### Exercise brief
With the pictures left out, set down the line containing "Screen dimensions: 733x968" and each line after it to the end of the material, exactly as written.

### Excerpted records
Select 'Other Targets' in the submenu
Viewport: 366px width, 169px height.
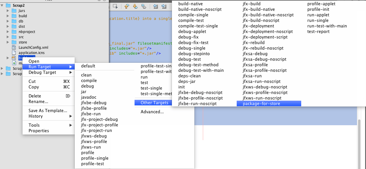click(153, 102)
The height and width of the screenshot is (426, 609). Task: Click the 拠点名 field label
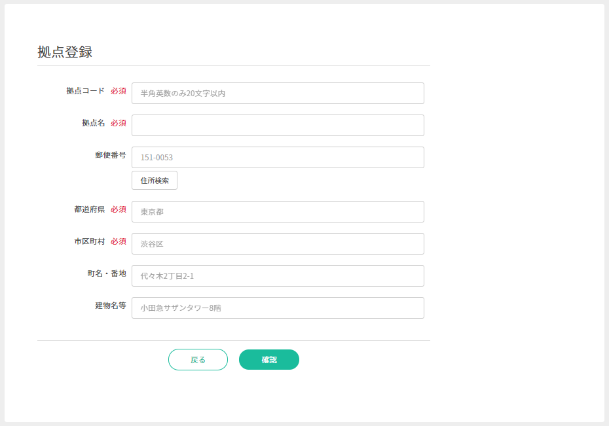[x=93, y=123]
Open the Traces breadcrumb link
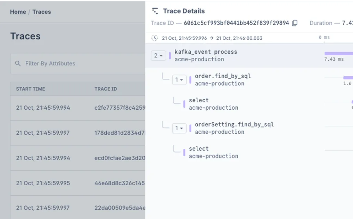Screen dimensions: 353x219 coord(42,12)
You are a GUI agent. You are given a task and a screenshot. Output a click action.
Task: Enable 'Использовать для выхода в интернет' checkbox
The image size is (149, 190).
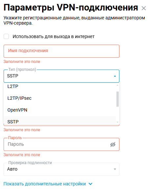click(x=6, y=36)
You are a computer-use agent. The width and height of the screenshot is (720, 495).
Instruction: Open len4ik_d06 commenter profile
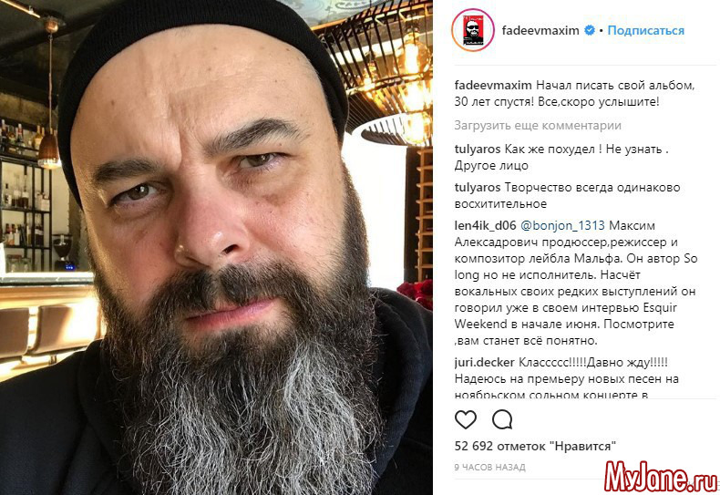click(486, 225)
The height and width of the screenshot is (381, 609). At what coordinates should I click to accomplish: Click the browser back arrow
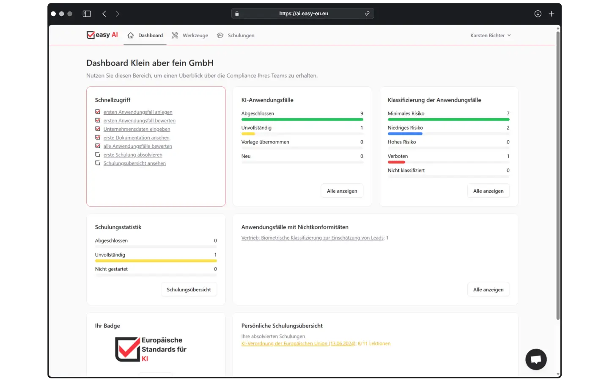pyautogui.click(x=104, y=14)
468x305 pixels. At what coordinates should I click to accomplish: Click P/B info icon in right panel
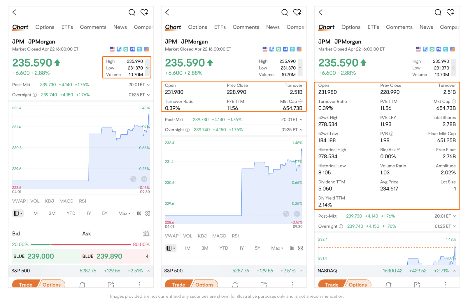tap(391, 134)

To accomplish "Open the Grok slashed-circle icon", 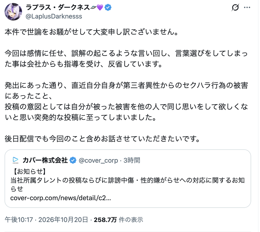I will coord(235,7).
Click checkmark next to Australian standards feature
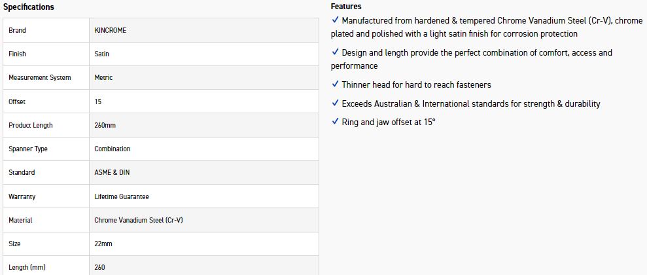This screenshot has width=647, height=275. (x=335, y=103)
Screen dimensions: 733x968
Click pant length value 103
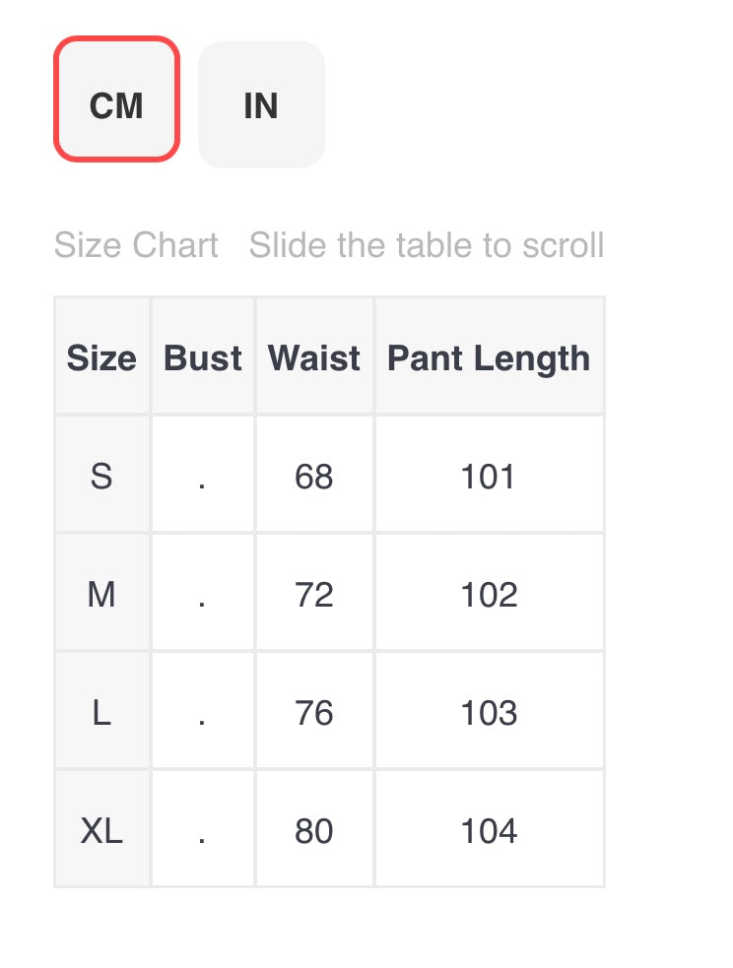pos(489,713)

### Solution to this task
Screen dimensions: 733x968
Click pant length value 103
pos(489,713)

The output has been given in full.